**WHAT YOU WILL DO**: Every entry is to be written out word for word.

------ RECORDS SHOWN

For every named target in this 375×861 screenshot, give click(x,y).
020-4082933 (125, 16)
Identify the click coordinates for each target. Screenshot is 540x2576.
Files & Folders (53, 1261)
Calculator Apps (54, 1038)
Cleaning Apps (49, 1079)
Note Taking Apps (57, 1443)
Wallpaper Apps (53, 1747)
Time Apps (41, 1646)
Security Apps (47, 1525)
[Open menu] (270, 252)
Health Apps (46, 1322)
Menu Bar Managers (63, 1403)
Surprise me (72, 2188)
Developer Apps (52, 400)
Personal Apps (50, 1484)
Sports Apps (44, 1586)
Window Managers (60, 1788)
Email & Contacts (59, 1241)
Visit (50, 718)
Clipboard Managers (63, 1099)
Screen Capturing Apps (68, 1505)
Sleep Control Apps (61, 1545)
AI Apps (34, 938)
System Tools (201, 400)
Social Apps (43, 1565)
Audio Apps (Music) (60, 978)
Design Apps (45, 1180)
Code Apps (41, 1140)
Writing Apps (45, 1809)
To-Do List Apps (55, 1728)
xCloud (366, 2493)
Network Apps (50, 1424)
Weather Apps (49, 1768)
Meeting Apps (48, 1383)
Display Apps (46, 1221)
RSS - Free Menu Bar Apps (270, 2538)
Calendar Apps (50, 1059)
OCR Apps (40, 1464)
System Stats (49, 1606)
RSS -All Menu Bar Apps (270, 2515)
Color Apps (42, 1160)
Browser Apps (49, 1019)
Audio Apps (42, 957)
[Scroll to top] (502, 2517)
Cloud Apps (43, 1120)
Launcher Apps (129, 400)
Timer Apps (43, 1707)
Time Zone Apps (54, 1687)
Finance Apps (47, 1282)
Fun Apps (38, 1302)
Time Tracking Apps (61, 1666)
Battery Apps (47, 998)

------------

**PROBLEM SOLUTION**:
For every named target in this 375×861 screenshot, give click(x,y).
020-4082933 (125, 16)
Identify the click coordinates for each target. Screenshot is 540x2576.
Files & Folders (53, 1261)
Calculator Apps (54, 1038)
Cleaning Apps (49, 1079)
Note Taking Apps (57, 1443)
Wallpaper Apps (53, 1747)
Time Apps (41, 1646)
Security Apps (47, 1525)
[Open menu] (270, 252)
Health Apps (46, 1322)
Menu Bar Managers (63, 1403)
Surprise me (72, 2188)
Developer Apps (52, 400)
Personal Apps (50, 1484)
Sports Apps (44, 1586)
Window Managers (60, 1788)
Email & Contacts (59, 1241)
Visit (50, 718)
Clipboard Managers (63, 1099)
Screen Capturing Apps (68, 1505)
Sleep Control Apps (61, 1545)
AI Apps (34, 938)
System Tools (201, 400)
Social Apps (43, 1565)
Audio Apps (Music) (60, 978)
Design Apps (45, 1180)
Code Apps (41, 1140)
Writing Apps (45, 1809)
To-Do List Apps (55, 1728)
xCloud (366, 2493)
Network Apps (50, 1424)
Weather Apps (49, 1768)
Meeting Apps (48, 1383)
Display Apps (46, 1221)
RSS - Free Menu Bar Apps (270, 2538)
Calendar Apps (50, 1059)
OCR Apps (40, 1464)
System Stats (49, 1606)
RSS -All Menu Bar Apps (270, 2515)
Color Apps (42, 1160)
Browser Apps (49, 1019)
Audio Apps (42, 957)
[Scroll to top] (502, 2517)
Cloud Apps (43, 1120)
Launcher Apps (129, 400)
Timer Apps (43, 1707)
Time Zone Apps (54, 1687)
Finance Apps (47, 1282)
Fun Apps (38, 1302)
Time Tracking Apps (61, 1666)
Battery Apps (47, 998)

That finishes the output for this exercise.